Wow! Hadn't seen this Hubble video of Neptune before. https://hubblesite.org/contents/media/videos/2020/59/1299-Video
nice!
only if hubble looked at neptune for longer, we could have seen how the 2 spots get along without smashing
A NASA post from yesterday https://www.nasa.gov/feature/goddard/2021/hubbles-grand-tour-of-the-outer-solar-system, provides some beautiful images, a nice video and interesting commentary concerning HST's most recent OPAL survey of the outer planets. See also the Hubble site post here: https://hubblesite.org/contents/news-releases/2021/news-2021-047
Jupiter 2021 maps: https://archive.stsci.edu/missions/hlsp/opal/cycle28/jupiter/
Saturn 2021 maps: https://archive.stsci.edu/missions/hlsp/opal/cycle28/saturn/
Uranus 2021 maps: https://archive.stsci.edu/missions/hlsp/opal/cycle28/uranus/
Neptune 2021maps: https://archive.stsci.edu/missions/hlsp/opal/cycle28/neptune/
you can also find the same maps here
https://archive.stsci.edu/prepds/opal/
For myself, the appearance of Uranus is most amazing! The description of the HST imaging details of this planet https://hubblesite.org/contents/media/images/2021/047/01FM0NV7Y1WBDXM0SS4R7NJ1X4?Tag=Uranus&news=true combined with this link to the filters WFC3 uses to make composite images https://hst-docs.stsci.edu/wfc3ihb/appendix-a-wfc3-filter-throughputs solidifies the comments made by JRehling about the appearance of Uranus earlier in this topic.
Yes, that polar hood is absolutely enormous, and the entire planet is probably a bit brighter as a result. Pure bad luck that Voyager 2 didn't see it, if this phenomenon occurs at either hemisphere's equinox.
Some encouraging news https://www.nasa.gov/feature/goddard/2021/hubble-instruments-remain-in-safe-mode-nasa-team-investigating for HST continuing to provide us with periodic views of Uranus and Neptune.
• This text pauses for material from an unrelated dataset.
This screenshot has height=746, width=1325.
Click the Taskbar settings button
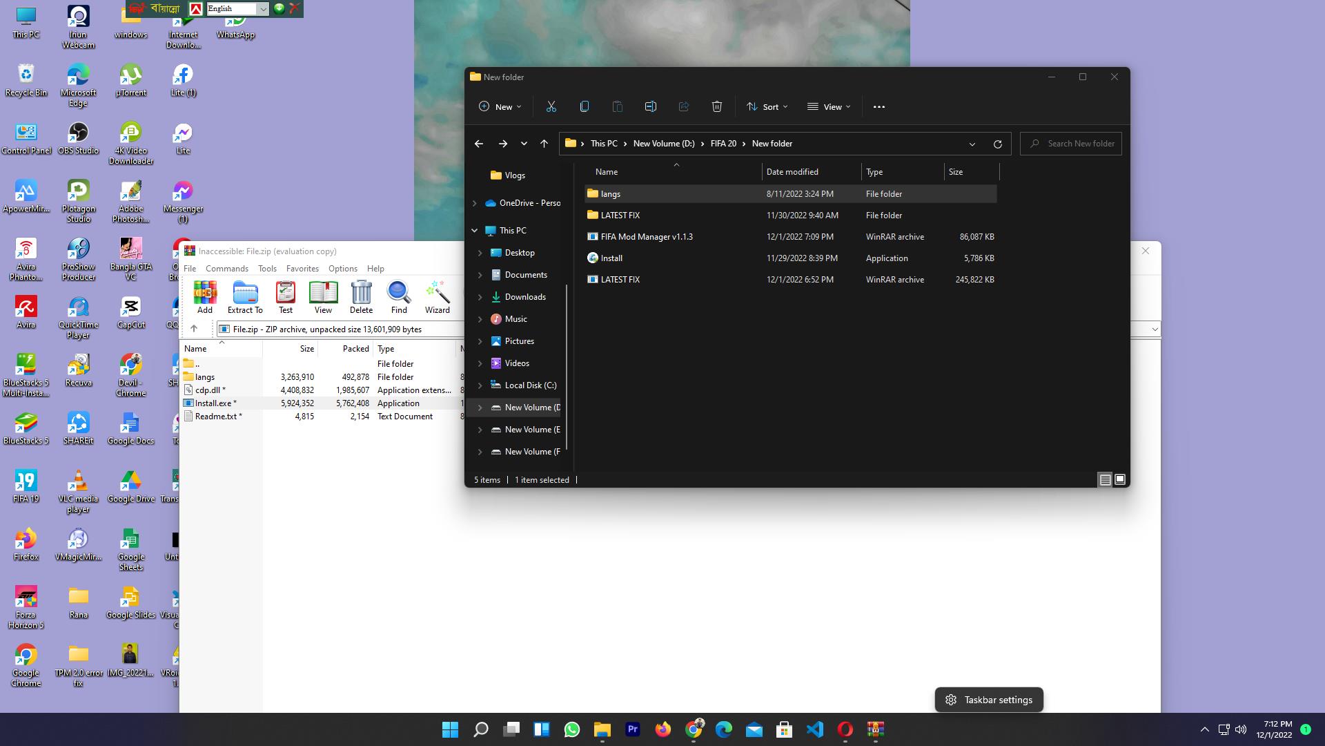coord(988,700)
A new article, published 4/11/’22, concerns Neptune’s atmospheric temperature variation over the last 20 years. Although data from Hubble was not used, infrared observations from Spitzer and multiple, large ground-based telescopes (8-10 meter class instruments) provided more than 95 images acquired between 2003 and 2020 at wavelengths ranging from 7.7 to 25.5 μm. The full article is here: https://iopscience.iop.org/article/10.3847/PSJ/ac5aa4
A new article concerning the latest views from Hubble on Jupiter and Uranus was published yesterday and is here: https://www.nasa.gov/feature/goddard/2023/hubble-monitors-changing-weather-and-seasons-at-jupiter-and-uranus
New Webb image of Uranus:
https://webbtelescope.org/contents/news-releases/2023/news-2023-117.html
I played with the image a bit to pull out a bit of extra detail (in the bright region particularly). Anyone with better skills than mine especially in sharpening the image might be able to see more.
Phil
Nice improvements on an already nice image!
I like how the rings had only been detected previously by one ground-based telescope, and the JWST, to say the least, detects them in amazing detail.
As with JWST's previous release of a Neptune image, the trick here is using IR wavelengths that greatly darken this particular planet, allowing longer exposures that pump up the rings without losing them in the glare. A storm on the left seems to have clouds that rise far enough above most of the methane in the atmosphere that it glares rather prominently.
Beautiful!
The axial tilt really highlights how well Voyager 2 performed during its encounter (and with an iffy scan platform too) - all the most important observations and measurements (moons, rings, atmosphere, fields/particles, occultations etc) packed into the six hours or so either side of closest approach.
Topic title updated to reflect JWST's new contributions.